Copy out every item below, changing each "Azure" to "Microsoft Azure" and leaving everything else as it is.
..............................
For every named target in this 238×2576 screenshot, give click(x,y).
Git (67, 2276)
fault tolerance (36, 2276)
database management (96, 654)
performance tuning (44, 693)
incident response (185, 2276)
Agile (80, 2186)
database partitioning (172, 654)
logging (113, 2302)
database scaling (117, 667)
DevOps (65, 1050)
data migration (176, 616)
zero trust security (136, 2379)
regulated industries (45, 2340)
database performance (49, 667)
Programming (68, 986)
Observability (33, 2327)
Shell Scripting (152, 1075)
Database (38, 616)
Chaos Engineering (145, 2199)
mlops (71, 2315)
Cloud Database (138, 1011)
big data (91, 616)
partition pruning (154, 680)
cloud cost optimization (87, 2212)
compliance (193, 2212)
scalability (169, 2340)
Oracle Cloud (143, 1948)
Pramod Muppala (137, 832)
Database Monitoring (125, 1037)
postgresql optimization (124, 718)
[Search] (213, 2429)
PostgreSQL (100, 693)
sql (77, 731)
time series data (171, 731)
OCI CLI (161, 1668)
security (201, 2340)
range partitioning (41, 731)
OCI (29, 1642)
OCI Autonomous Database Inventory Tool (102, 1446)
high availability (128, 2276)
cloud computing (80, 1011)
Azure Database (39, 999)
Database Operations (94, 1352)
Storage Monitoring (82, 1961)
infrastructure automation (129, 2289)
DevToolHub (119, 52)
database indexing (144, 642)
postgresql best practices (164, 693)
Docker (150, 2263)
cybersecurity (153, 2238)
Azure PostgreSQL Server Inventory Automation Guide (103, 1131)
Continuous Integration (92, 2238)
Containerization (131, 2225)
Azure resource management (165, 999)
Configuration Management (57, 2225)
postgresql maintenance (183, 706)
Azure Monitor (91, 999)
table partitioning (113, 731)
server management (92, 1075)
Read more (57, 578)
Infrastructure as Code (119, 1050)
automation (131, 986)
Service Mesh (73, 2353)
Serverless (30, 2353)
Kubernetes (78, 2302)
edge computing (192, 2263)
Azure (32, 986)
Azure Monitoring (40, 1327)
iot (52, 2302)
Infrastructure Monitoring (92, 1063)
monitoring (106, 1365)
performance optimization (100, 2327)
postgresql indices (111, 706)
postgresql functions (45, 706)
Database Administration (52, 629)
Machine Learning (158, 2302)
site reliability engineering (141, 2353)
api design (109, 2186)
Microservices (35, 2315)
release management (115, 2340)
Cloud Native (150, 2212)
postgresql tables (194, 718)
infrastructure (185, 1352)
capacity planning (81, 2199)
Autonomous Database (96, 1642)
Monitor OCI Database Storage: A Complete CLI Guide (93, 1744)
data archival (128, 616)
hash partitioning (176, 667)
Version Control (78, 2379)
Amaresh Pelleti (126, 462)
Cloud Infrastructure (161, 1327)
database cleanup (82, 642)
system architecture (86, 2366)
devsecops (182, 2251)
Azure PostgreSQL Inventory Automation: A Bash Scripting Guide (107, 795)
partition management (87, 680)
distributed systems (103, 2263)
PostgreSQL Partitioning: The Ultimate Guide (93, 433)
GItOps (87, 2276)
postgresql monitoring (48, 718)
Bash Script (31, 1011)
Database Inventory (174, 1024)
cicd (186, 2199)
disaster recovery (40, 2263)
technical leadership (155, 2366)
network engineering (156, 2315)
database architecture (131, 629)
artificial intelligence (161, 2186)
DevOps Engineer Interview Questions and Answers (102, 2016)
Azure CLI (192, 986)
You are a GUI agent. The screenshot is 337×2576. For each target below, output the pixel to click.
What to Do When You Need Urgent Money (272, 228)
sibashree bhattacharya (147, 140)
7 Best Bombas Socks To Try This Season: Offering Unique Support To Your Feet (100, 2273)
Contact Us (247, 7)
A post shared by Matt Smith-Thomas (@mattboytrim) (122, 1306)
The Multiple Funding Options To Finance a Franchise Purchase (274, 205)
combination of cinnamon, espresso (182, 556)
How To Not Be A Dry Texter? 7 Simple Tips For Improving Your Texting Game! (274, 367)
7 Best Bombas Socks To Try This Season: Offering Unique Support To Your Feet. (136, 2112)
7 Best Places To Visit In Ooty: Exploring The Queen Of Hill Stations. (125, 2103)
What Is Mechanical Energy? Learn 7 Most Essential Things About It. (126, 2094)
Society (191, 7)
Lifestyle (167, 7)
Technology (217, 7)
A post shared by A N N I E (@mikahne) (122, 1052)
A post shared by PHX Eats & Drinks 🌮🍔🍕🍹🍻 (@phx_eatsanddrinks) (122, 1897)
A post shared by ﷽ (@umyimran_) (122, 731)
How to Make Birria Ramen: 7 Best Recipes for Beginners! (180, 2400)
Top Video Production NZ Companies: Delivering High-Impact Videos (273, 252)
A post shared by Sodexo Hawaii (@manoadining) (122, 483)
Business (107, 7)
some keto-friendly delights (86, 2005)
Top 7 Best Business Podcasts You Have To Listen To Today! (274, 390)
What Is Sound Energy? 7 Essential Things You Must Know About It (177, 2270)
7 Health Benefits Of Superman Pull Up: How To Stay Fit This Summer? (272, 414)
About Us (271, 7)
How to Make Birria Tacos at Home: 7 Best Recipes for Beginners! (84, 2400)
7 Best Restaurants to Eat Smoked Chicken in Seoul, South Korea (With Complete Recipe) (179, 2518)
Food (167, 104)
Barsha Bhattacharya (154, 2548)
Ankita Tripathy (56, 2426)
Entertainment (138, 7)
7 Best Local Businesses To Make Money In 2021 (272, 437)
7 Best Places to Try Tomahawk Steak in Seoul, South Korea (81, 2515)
..............................
== Exercise output ==
For every named target in this 238×2576 screenshot, give click(x,y).
Git (67, 2276)
fault tolerance (36, 2276)
database management (96, 654)
performance tuning (44, 693)
incident response (185, 2276)
Agile (80, 2186)
database partitioning (172, 654)
logging (113, 2302)
database scaling (117, 667)
DevOps (65, 1050)
data migration (176, 616)
zero trust security (136, 2379)
regulated industries (45, 2340)
database performance (49, 667)
Programming (68, 986)
Observability (33, 2327)
Shell Scripting (152, 1075)
Database (38, 616)
Chaos Engineering (145, 2199)
mlops (71, 2315)
Cloud Database (138, 1011)
big data (91, 616)
partition pruning (154, 680)
cloud cost optimization (87, 2212)
compliance (193, 2212)
scalability (169, 2340)
Oracle Cloud (143, 1948)
Pramod Muppala (137, 832)
Database Monitoring (125, 1037)
postgresql optimization (124, 718)
[Search] (213, 2429)
PostgreSQL (100, 693)
sql (77, 731)
time series data (171, 731)
OCI CLI (161, 1668)
security (201, 2340)
range partitioning (41, 731)
OCI (29, 1642)
OCI Autonomous Database Inventory Tool (102, 1446)
high availability (128, 2276)
cloud computing (80, 1011)
Microsoft Azure Database (39, 999)
Database Operations (94, 1352)
Storage Monitoring (82, 1961)
infrastructure automation (129, 2289)
DevToolHub (119, 52)
database indexing (144, 642)
postgresql best practices (164, 693)
Docker (150, 2263)
cybersecurity (153, 2238)
Microsoft Azure PostgreSQL Server Inventory Automation Guide (103, 1131)
Continuous Integration (92, 2238)
Containerization (131, 2225)
Microsoft Azure resource management (165, 999)
Configuration Management (57, 2225)
postgresql maintenance (183, 706)
Microsoft Azure Monitor (91, 999)
table partitioning (113, 731)
server management (92, 1075)
Read more (57, 578)
Infrastructure as Code (119, 1050)
automation (131, 986)
Service Mesh (73, 2353)
Serverless (30, 2353)
Kubernetes (78, 2302)
edge computing (192, 2263)
Microsoft Azure (32, 986)
Microsoft Azure Monitoring (40, 1327)
iot (52, 2302)
Infrastructure Monitoring (92, 1063)
monitoring (106, 1365)
performance optimization (100, 2327)
postgresql indices (111, 706)
postgresql functions (45, 706)
Database Administration (52, 629)
Machine Learning (158, 2302)
site reliability engineering (141, 2353)
api design (109, 2186)
Microservices (35, 2315)
release management (115, 2340)
Cloud Native (150, 2212)
postgresql tables (194, 718)
infrastructure (185, 1352)
capacity planning (81, 2199)
Autonomous Database (96, 1642)
Monitor OCI Database Storage: A Complete CLI Guide (93, 1744)
data archival (128, 616)
hash partitioning (176, 667)
Version Control (78, 2379)
Amaresh Pelleti (126, 462)
Cloud Infrastructure (161, 1327)
database cleanup (82, 642)
system architecture (86, 2366)
devsecops (182, 2251)
Microsoft Azure PostgreSQL Inventory Automation: A Bash Scripting Guide (107, 795)
partition management (87, 680)
distributed systems (103, 2263)
PostgreSQL Partitioning: The Ultimate Guide (93, 433)
GItOps (87, 2276)
postgresql monitoring (48, 718)
Bash Script (31, 1011)
Database Inventory (174, 1024)
cicd (186, 2199)
disaster recovery (40, 2263)
technical leadership (155, 2366)
network engineering (156, 2315)
database architecture (131, 629)
artificial intelligence (161, 2186)
DevOps Engineer Interview Questions and Answers (102, 2016)
Microsoft Azure CLI (192, 986)
You are a GUI agent. The screenshot is 337×2576. For each target below, output the pixel to click.
What to Do When You Need Urgent Money (272, 228)
sibashree bhattacharya (147, 140)
7 Best Bombas Socks To Try This Season: Offering Unique Support To Your Feet (100, 2273)
Contact Us (247, 7)
A post shared by Matt Smith-Thomas (@mattboytrim) (122, 1306)
The Multiple Funding Options To Finance a Franchise Purchase (274, 205)
combination of cinnamon, espresso (182, 556)
How To Not Be A Dry Texter? 7 Simple Tips For Improving Your Texting Game! (274, 367)
7 Best Bombas Socks To Try This Season: Offering Unique Support To Your Feet. (136, 2112)
7 Best Places To Visit In Ooty: Exploring The Queen Of Hill Stations. (125, 2103)
What Is Mechanical Energy? Learn 7 Most Essential Things About It. (126, 2094)
Society (191, 7)
Lifestyle (167, 7)
Technology (217, 7)
A post shared by A N N I E (@mikahne) (122, 1052)
A post shared by PHX Eats & Drinks 🌮🍔🍕🍹🍻 (@phx_eatsanddrinks) (122, 1897)
A post shared by ﷽ (@umyimran_) (122, 731)
How to Make Birria Ramen: 7 Best Recipes for Beginners! (180, 2400)
Top Video Production NZ Companies: Delivering High-Impact Videos (273, 252)
A post shared by Sodexo Hawaii (@manoadining) (122, 483)
Business (107, 7)
some keto-friendly delights (86, 2005)
Top 7 Best Business Podcasts You Have To Listen To Today! (274, 390)
What Is Sound Energy? 7 Essential Things You Must Know About It (177, 2270)
7 Health Benefits Of Superman Pull Up: How To Stay Fit This Summer? (272, 414)
About Us (271, 7)
How to Make Birria Tacos at Home: 7 Best Recipes for Beginners! (84, 2400)
7 Best Restaurants to Eat Smoked Chicken in Seoul, South Korea (With Complete Recipe) (179, 2518)
Food (167, 104)
Barsha Bhattacharya (154, 2548)
Ankita Tripathy (56, 2426)
Entertainment (138, 7)
7 Best Local Businesses To Make Money In 2021 (272, 437)
7 Best Places to Try Tomahawk Steak in Seoul, South Korea (81, 2515)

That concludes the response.